Dit is een beperkte versie

U kijkt naar een beperkte versie van dit dossier in de EU Monitor.

1. ACHTERGROND VAN HET VOORSTEL

Dit voorstel voorziet in toepassing vanaf 1 januari 2021 en heeft betrekking op een Unie met 27 lidstaten, in overeenstemming met de op 29 maart 2017 door de Europese Raad ontvangen kennisgeving van het voornemen van het Verenigd Koninkrijk om zich uit de Europese Unie en Euratom terug te trekken overeenkomstig artikel 50 van het Verdrag betreffende de Europese Unie.

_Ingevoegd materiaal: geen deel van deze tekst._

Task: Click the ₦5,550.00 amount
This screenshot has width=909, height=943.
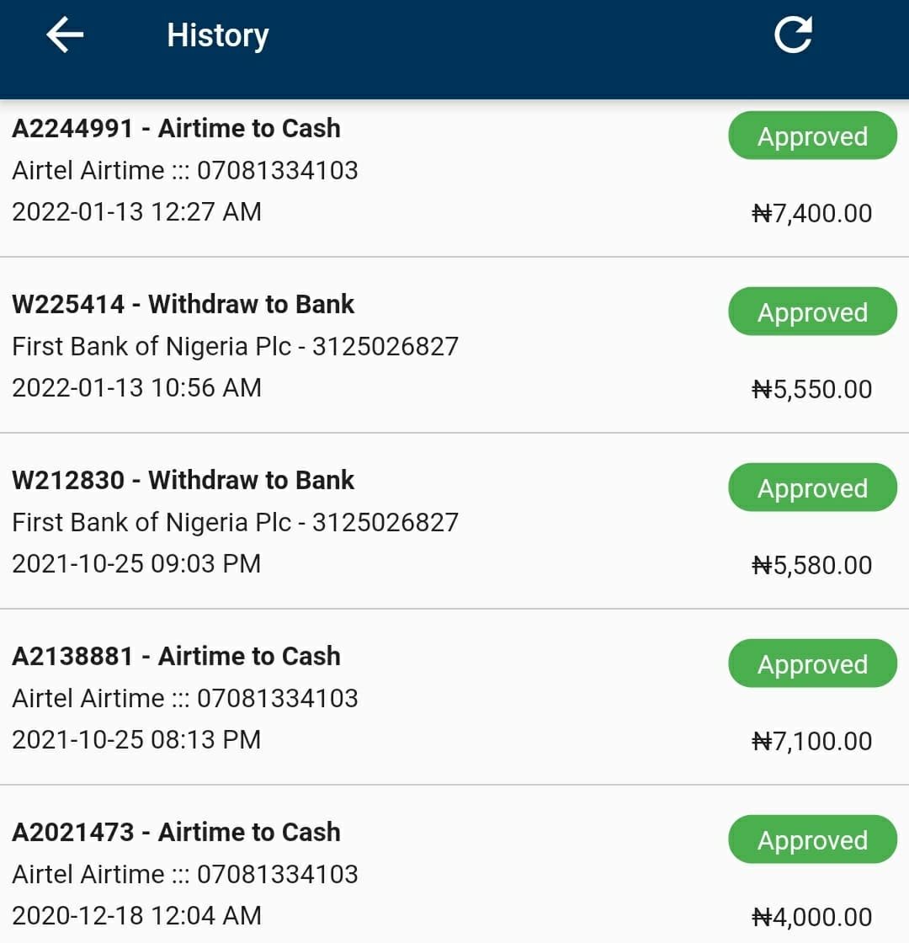Action: [x=811, y=390]
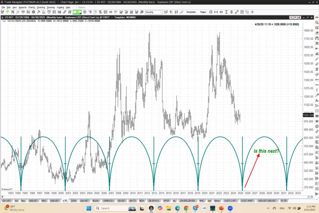Click the crosshair plus cursor icon
This screenshot has height=213, width=319.
[x=252, y=12]
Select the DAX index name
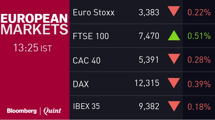Viewport: 215px width, 120px height. [81, 84]
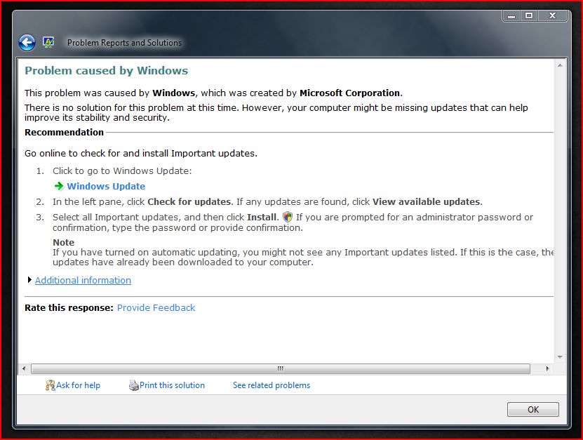Viewport: 583px width, 440px height.
Task: Click the vertical scrollbar down arrow
Action: tap(559, 356)
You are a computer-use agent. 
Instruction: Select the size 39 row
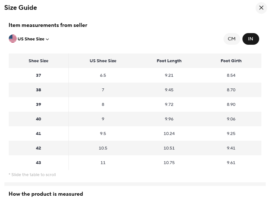click(39, 104)
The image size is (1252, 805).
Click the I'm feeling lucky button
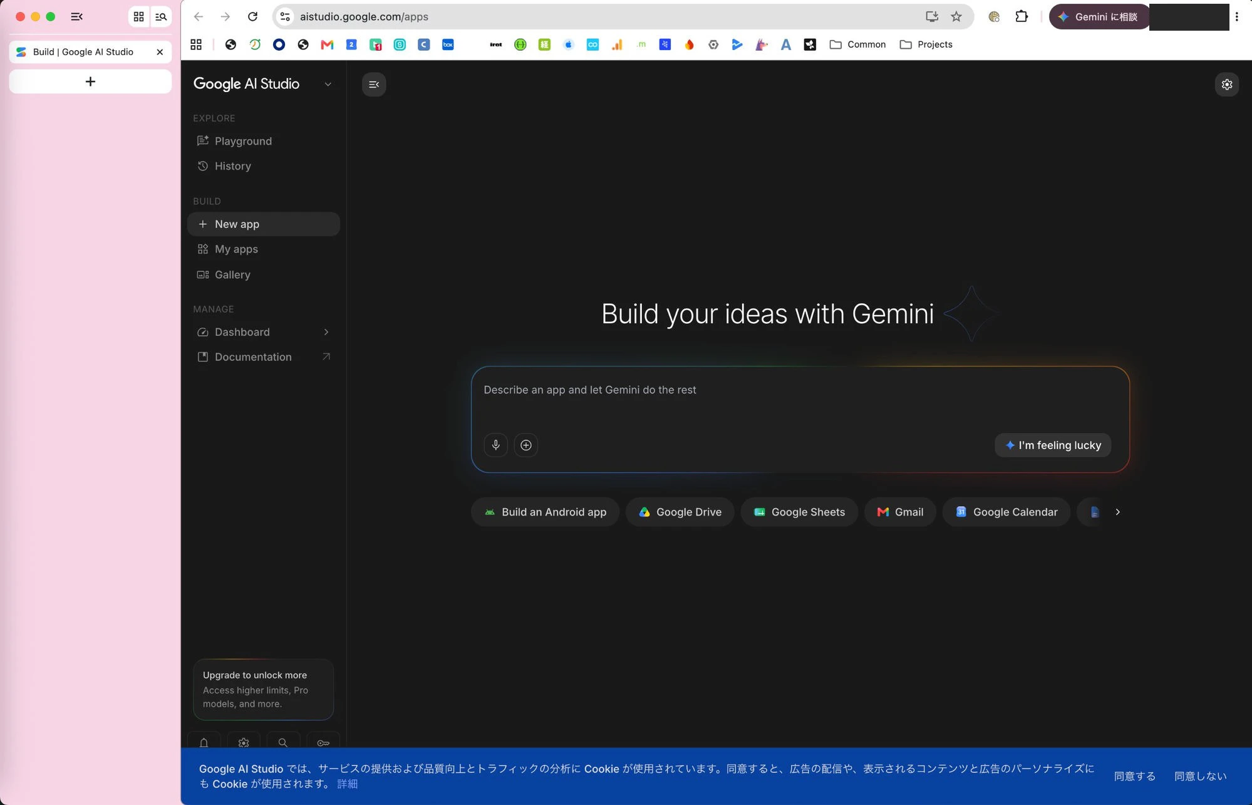click(x=1053, y=445)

Kernfusie zal naar verwachting als nagenoeg onuitputtelijke klimaatvriendelijke energiebron een belangrijke rol gaan spelen in het toekomstige energielandschap van Europa. Dit voorstel voor een Besluit van de Raad heeft tot doel te zorgen voor de financiering van verdere Europese deelname aan het ITER-project, dat is gericht op essentiële wetenschappelijke doorbraken bij de ontwikkeling van kernfusie. Dit is met name van belang gezien de Overeenkomst van Parijs inzake klimaatverandering van 2015 en de verbintenis die de EU is aangegaan om een voortrekkersrol te spelen wat betreft het op kosteneffectieve wijze koolstofarm maken van de economie en het aanpakken van de wereldwijde klimaatverandering.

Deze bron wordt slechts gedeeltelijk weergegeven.